Quantum Approximate Optimization Algorithm applied to the binary perceptron
This work addresses a supervised learning task in neural networks, but it is incremental as it applies existing quantum methods to a new classical problem with non-local interactions.
The researchers tackled the problem of optimizing synaptic weights for the binary perceptron using quantum algorithms, specifically digitized Quantum Annealing (QA) and Quantum Approximate Optimization Algorithm (QAOA), and found that QAOA outperformed traditional QA with evidence of optimal, transferable parameter solutions.

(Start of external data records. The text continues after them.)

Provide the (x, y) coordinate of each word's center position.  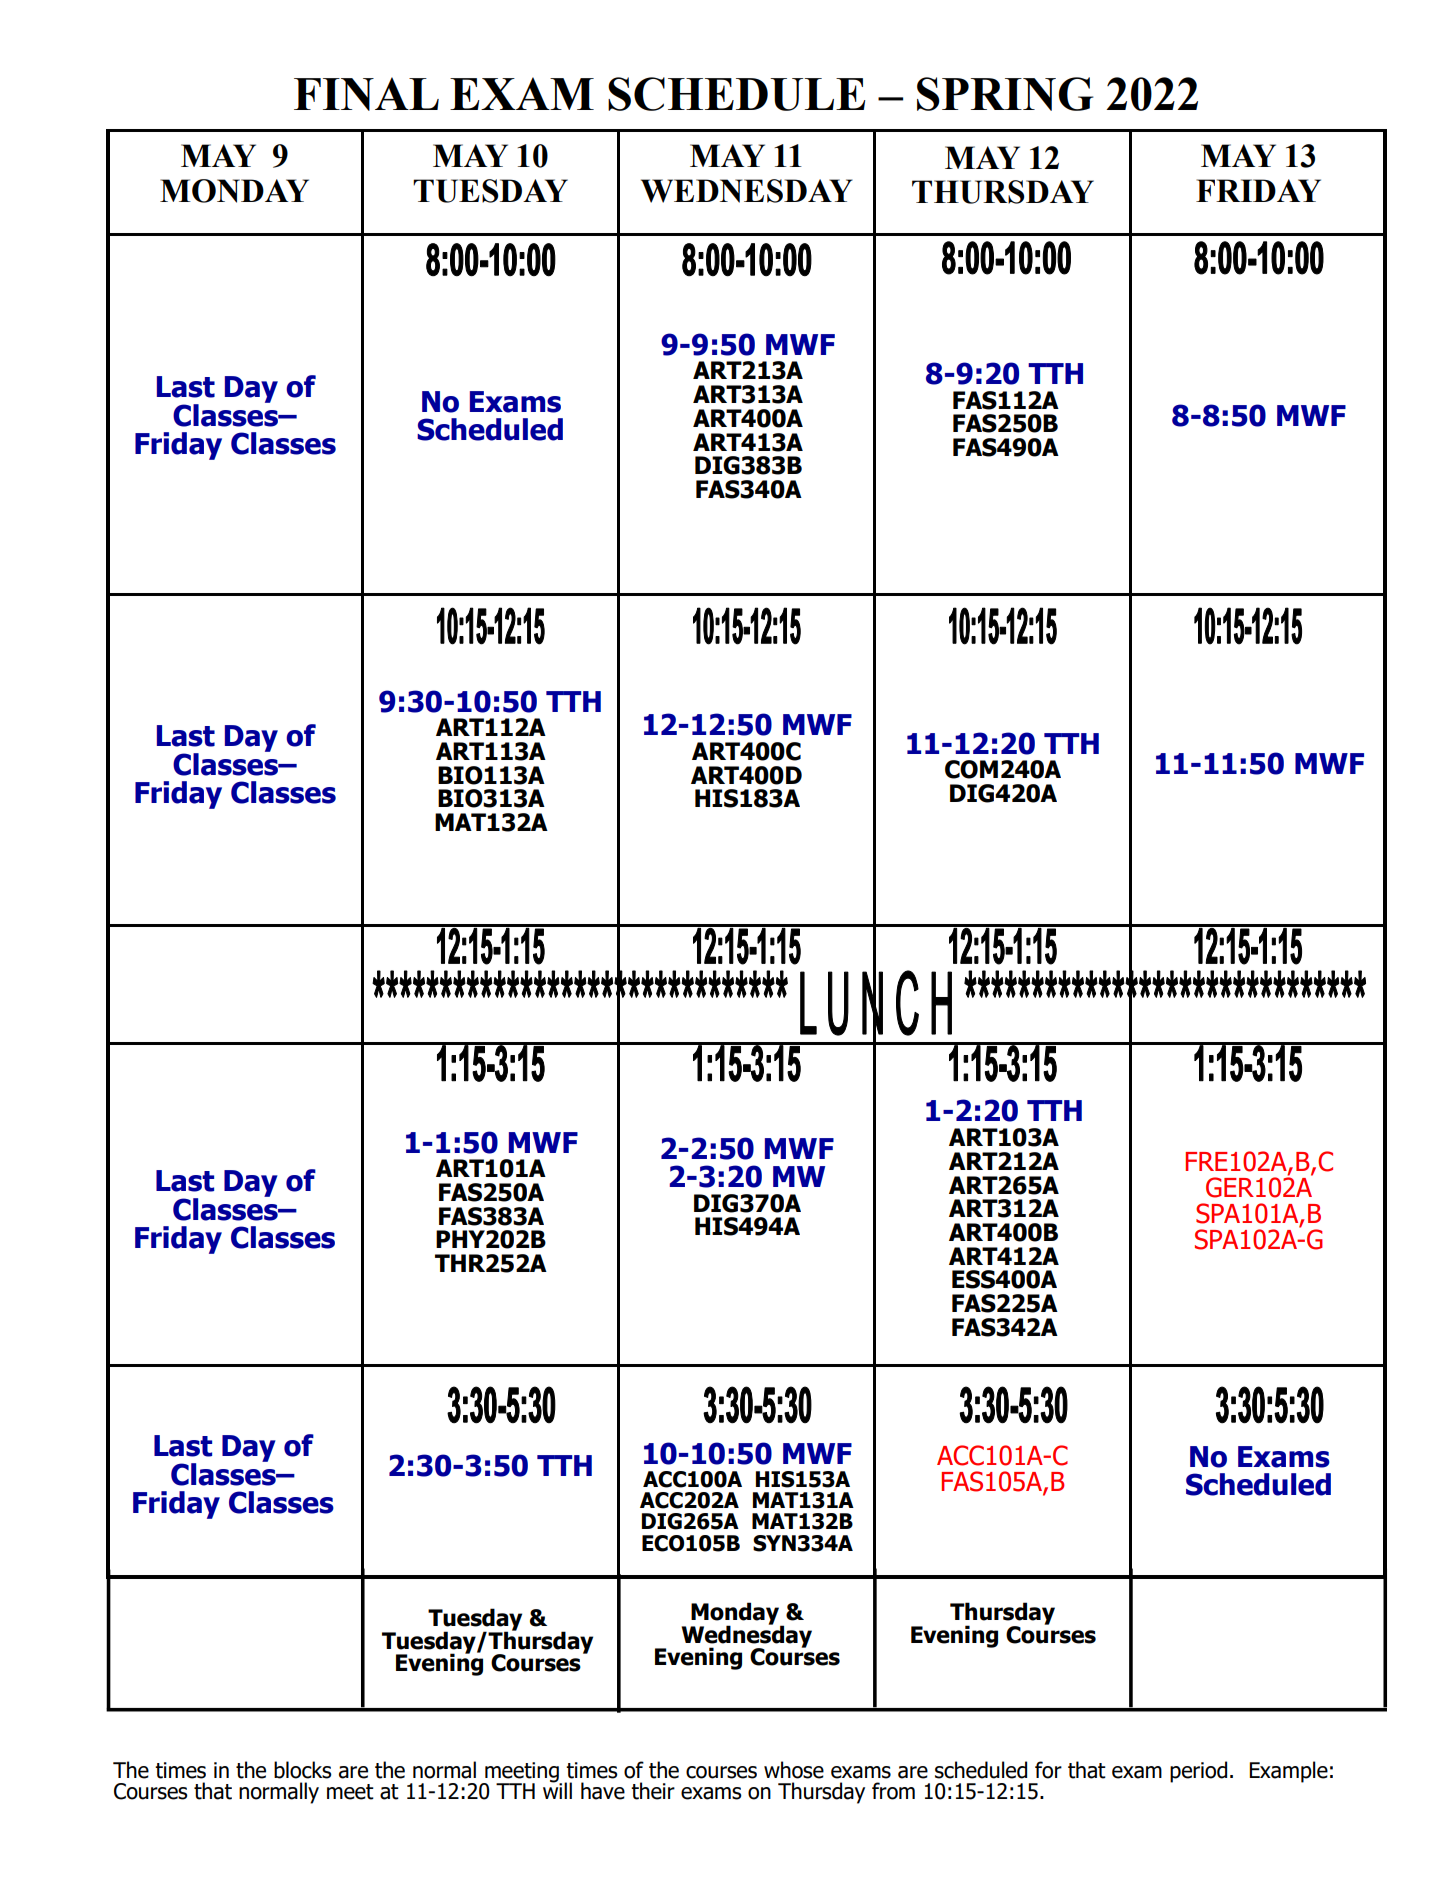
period (1198, 1772)
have (603, 1791)
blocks (303, 1770)
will (557, 1789)
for (1048, 1770)
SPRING (1005, 94)
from (893, 1791)
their (653, 1791)
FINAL (366, 94)
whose (794, 1770)
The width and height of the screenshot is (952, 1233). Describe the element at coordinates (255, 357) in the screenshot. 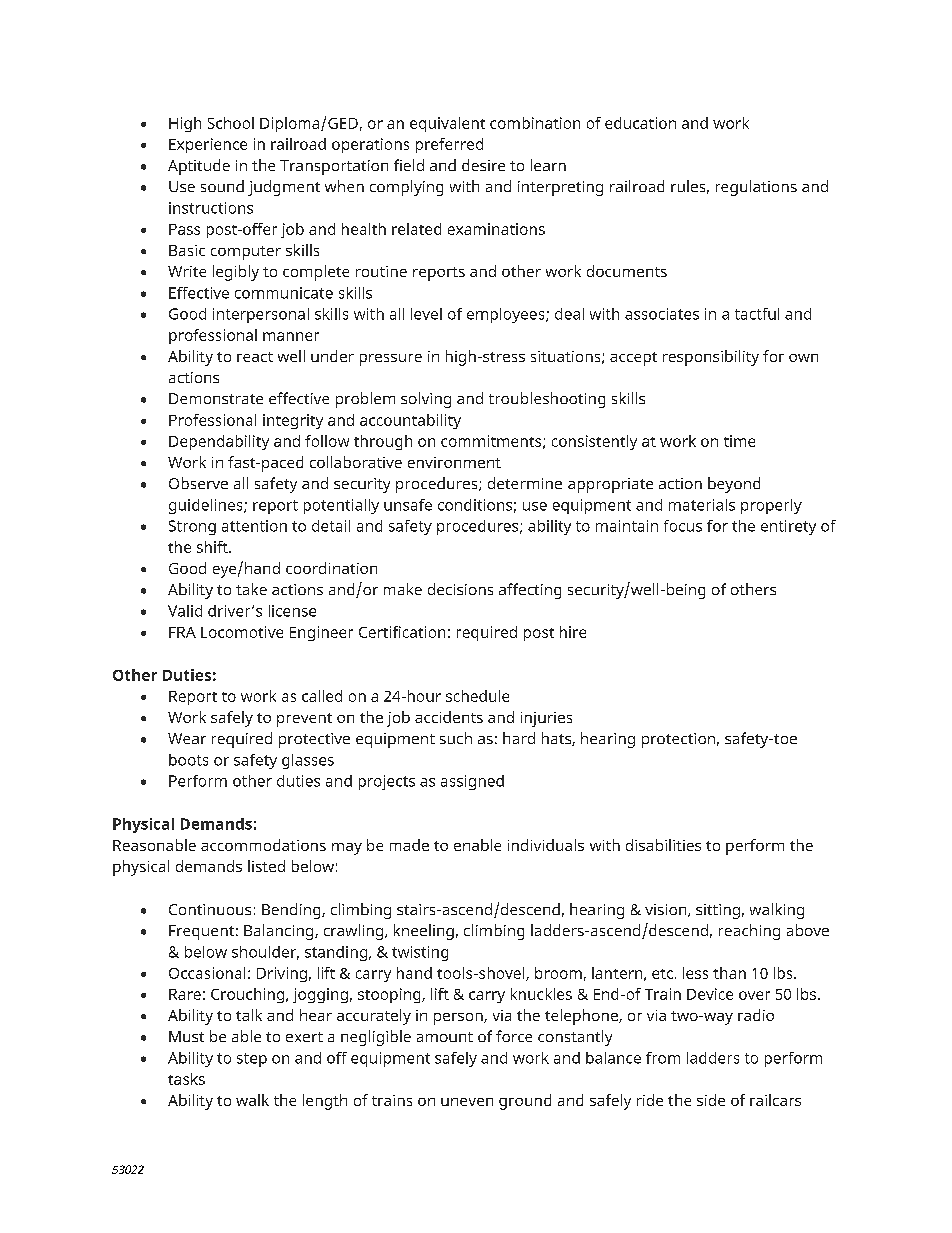

I see `react` at that location.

We apply digitized Quantum Annealing (QA) and Quantum Approximate Optimization Algorithm (QAOA) to a paradigmatic task of supervised learning in artificial neural networks: the optimization of synaptic weights for the binary perceptron. At variance with the usual QAOA applications to MaxCut, or to quantum spin-chains ground state preparation, the classical Hamiltonian is characterized by highly non-local multi-spin interactions. Yet, we provide evidence for the existence of optimal smooth solutions for the QAOA parameters, which are transferable among typical instances of the same problem, and we prove numerically an enhanced performance of QAOA over traditional QA. We also investigate on the role of the QAOA optimization landscape geometry in this problem, showing that the detrimental effect of a gap-closing transition encountered in QA is also negatively affecting the performance of our implementation of QAOA.